[Supplied text Boundary: Start]
# Men's Hair Loss > Introduce Yourself & Share Your Story >  18 with a pretty bad receding hairline, some questions

## ddyer34

Hi everyone, 

I'm 18 with a receding hairline. I know there have been hundreds of posts just like these, but I was hoping to get some direct responses to my own questions. 

It's just real tough dealing with this at such a young age. I wouldn't mind being bald in my 40s or even late 30s as its normal, but at this rate I'm thinking I'm going to be noticeably bald in a coupe years. Right now I have my hair so it covers up the receding hairline pretty well, but it's the near future I'm worried about. As a bald 21 year old, I won't have any woman in my life. 

My dad is 48 and is almost completely bald, but I don't think he had a receding hairline as bad as mine at 18, in fact after talking to him about I don't think he one at all that young. 30s is when he noticed his balding. I also can't think of anyone in my family that has this balding at such a young age. 

Is it possible that my receding hairline could at one point stop or slow down? Or is it bound to move at a constant rate? 

Setting aside all the scams out there, am I correct when I say Propecia, Rogaine and a hair transplant are the only options that actually work? 

I would be on propecia right now if it weren't for the side affects. I would love to stop my receding hairline where it is now, but the side affects are deal breakers. For some reason I don't even feel that Rogaine would do anything for me. 

At this point I'm thinking when it gets more noticeable, I'll get a hair transplant, but then it seems that hair transplants don't even have a high success rate! Plus, with a transplant, do you have to take propecia anyway?

I'm not sure what else to do. This has put a big damper on my life for the past two months as I realized what I really had. In 6th grade I remember a kid making a comment about how it looks like I have a receding hairline, but figured at such a young age it couldn't have been one, and that it was just my hair line, so I lived on thinking all was okay while covering it up with long hair, no one ever really noticed, never had any comments. But now with the thinning hair at my hairline, it's clear what I have here and its real depressing. 

thanks for listening.
[Supplied text Boundary: End]
Tasks to complete:
- A) In the forum post about a receding hairline at 18, rewrite the paragraph beginning "My dad is 48" more briefly, keeping its main facts.
- B) Continue the forum post about a receding hairline at 18 from where it stops.
None of the material is needed for this work.
[Source information Boundary: Start]
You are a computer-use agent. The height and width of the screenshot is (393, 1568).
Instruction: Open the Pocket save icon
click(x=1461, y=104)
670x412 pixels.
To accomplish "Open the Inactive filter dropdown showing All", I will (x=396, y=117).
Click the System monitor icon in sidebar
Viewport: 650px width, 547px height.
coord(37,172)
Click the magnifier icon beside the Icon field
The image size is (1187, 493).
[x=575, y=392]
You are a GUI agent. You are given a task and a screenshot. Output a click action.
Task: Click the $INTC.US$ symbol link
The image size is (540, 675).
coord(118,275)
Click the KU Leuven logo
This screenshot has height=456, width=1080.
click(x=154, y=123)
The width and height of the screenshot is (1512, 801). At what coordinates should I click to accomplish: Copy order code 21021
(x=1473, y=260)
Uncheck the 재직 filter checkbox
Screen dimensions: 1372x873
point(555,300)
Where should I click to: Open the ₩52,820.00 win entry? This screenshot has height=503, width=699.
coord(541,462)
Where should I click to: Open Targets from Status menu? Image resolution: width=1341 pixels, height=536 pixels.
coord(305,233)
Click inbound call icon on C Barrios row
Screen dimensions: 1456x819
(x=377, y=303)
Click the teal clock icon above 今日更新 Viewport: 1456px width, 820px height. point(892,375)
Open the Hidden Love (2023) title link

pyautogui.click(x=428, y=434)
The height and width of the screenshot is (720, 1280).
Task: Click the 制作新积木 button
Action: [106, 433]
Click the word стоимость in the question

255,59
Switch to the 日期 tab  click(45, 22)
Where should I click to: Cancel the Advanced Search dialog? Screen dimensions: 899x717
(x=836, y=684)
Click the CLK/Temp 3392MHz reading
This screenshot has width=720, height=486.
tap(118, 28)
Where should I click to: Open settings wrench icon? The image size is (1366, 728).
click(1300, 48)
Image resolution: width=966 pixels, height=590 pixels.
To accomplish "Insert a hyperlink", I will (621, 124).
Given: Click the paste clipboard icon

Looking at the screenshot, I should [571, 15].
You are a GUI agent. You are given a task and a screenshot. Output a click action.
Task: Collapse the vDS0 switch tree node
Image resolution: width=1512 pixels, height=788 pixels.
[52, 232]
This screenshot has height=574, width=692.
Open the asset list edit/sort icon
[Source information Boundary: End]
Exercise results:
- A) My 48-year-old dad is almost completely bald, but he noticed his balding in his 30s, and from talking with him I don't think he had a receding hairline at 18. I can't think of anyone in my family who balded this young.

- B)
Dan

----------


## baldy1990

there is no solution just acceptance and that's why balding sucks,so no there are no solutions,i'm trying to find one but no

HT-your hairloss will continue in your entire life,making a ht at any age it's like a comitment to live the hairloss nightmare through the rest of your life,cause you'll have to cover the balding behind the transplants and in the end you may run off the donor area

Propecia-you risk of your health and hormones

minox-a total shit that you will have to use it as long as you want to keep ypur hair.It will not stop the aggressive baldness also there are many who say that may give you wrinkles or blur face.

----------


## Exodus

The above posts a valid point. Treatments are a life-long commitment. Of course there are some who do not get sides and there are some who do. 

Personally, a Hair-transplant is out of the question. I will be bald and I know I will. Its just a matter of accepting it (my hair is a grade 1 all over...it's gonna happen!)

Propecia...I can't say, I havent tried it, Maybe I will to see how it works. But I mean...at some point you do have to draw the line and accept.

----------


## Aames

You can't stop hairloss without fin or duta. If you're unwilling to try them, accept being bald. That simple.

----------


## arkeye

So what is the best product that slows down/stops further baldness? Is it best waiting to go bald and then look at a HTP?

----------


## baldy1990

> So what is the best product that slows down/stops further baldness? Is it best waiting to go bald and then look at a HTP?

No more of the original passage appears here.